Coordinates and projections

For this module, you’ll need the following packages:

  • sf
  • rgbif
  • rnaturalearth
  • rnaturalearthdata

At some point, you will plot spatial data and notice that something looks wrong. Layers don’t line up, points appear in the ocean, or your map looks oddly stretched. Nine times out of ten, the culprit is coordinate systems. This module explains what they are, why they matter, and how to fix the problems they cause.

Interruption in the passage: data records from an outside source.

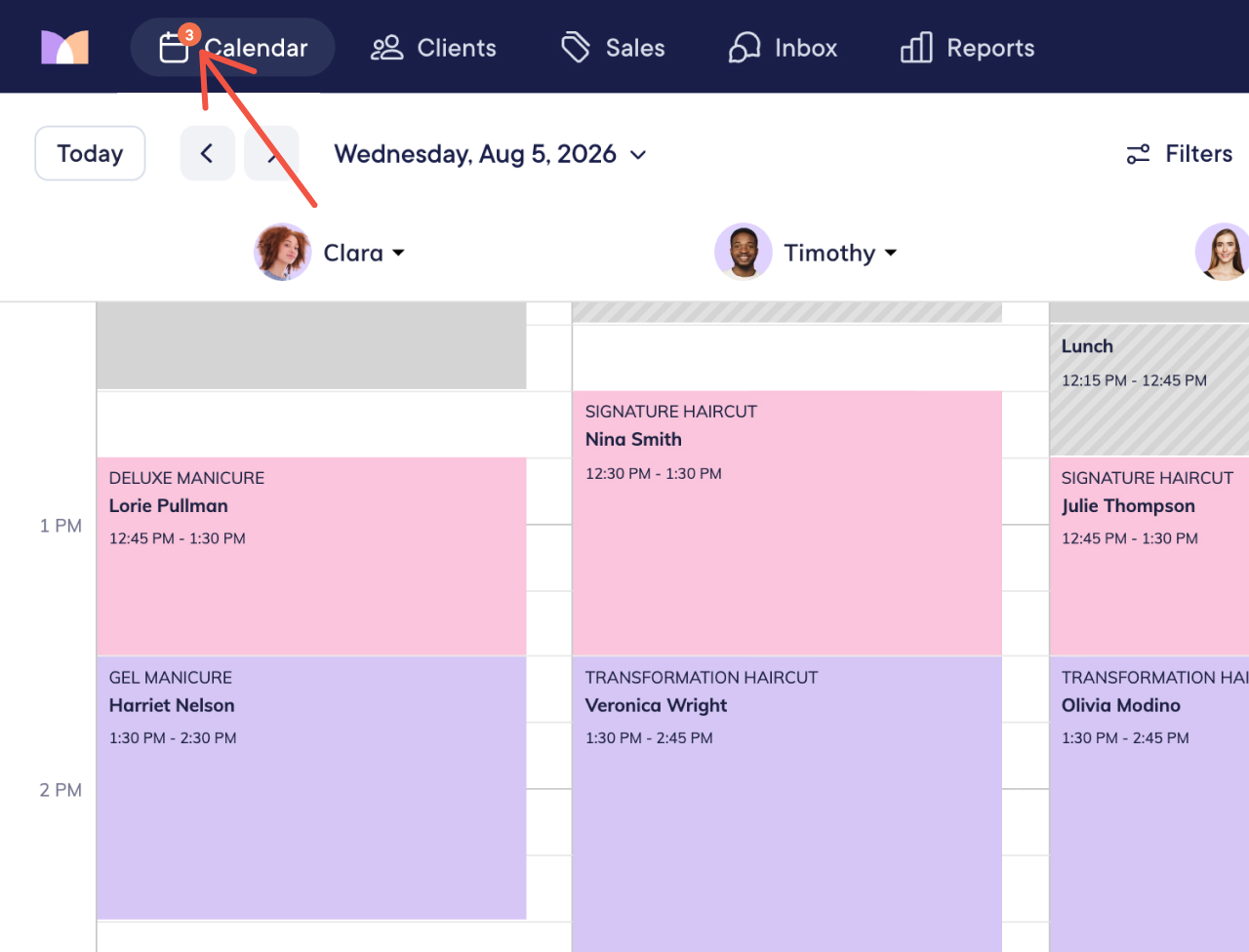Click Timothy's profile photo
Viewport: 1249px width, 952px height.
click(x=744, y=252)
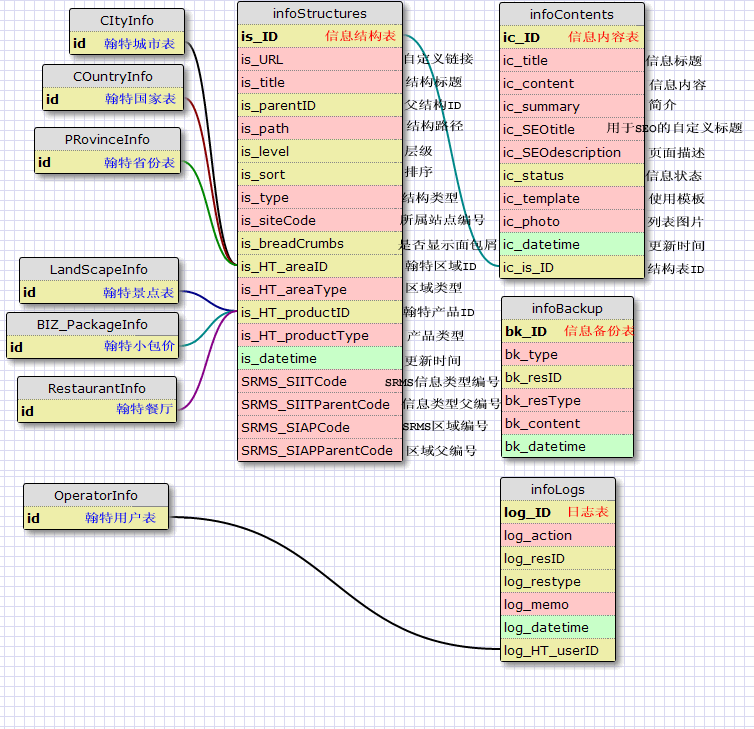This screenshot has width=754, height=729.
Task: Select the bk_ID primary key row
Action: pos(566,331)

The fundamental problem: Earth is not flat

This sounds obvious, but it has real consequences. The Earth is roughly spherical (technically an oblate spheroid), slightly squashed at the poles. Your screen is resolutely flat. Representing a curved surface in two dimensions always requires compromise, and that compromise is formalised through two related concepts:

Coordinate Reference Systems (CRS) define how locations on Earth are described. They are mathematical models of Earth’s shape and the framework for specifying positions on it.

Projections define how those 3D coordinates are flattened onto a 2D map. Every projection preserves some properties (shape, area, distance, direction) and distorts others. The Mercator projection — the one that makes Greenland look roughly the same size as Africa — preserves shape locally but massively distorts area at high latitudes. Equal-area projections do the opposite. There is no perfect projection, only appropriate ones for different purposes (Snyder 1987).

In ecology, this matters most when you’re measuring distances or areas, combining datasets from different sources, or doing anything where spatial accuracy affects the result. A distance calculated in degrees of latitude/longitude is not the same as one calculated in metres, and treating them as equivalent is a common source of silent error.

Latitude, longitude, and WGS84

Most GBIF data and most GPS receivers use latitude and longitude in the WGS84 coordinate system. WGS84 (World Geodetic System 1984) is the global standard used in satellite navigation and geodesy. In R, you’ll often see it referred to by its EPSG code: 4326. EPSG codes are standardised numeric identifiers for coordinate reference systems; a full searchable list is at epsg.io.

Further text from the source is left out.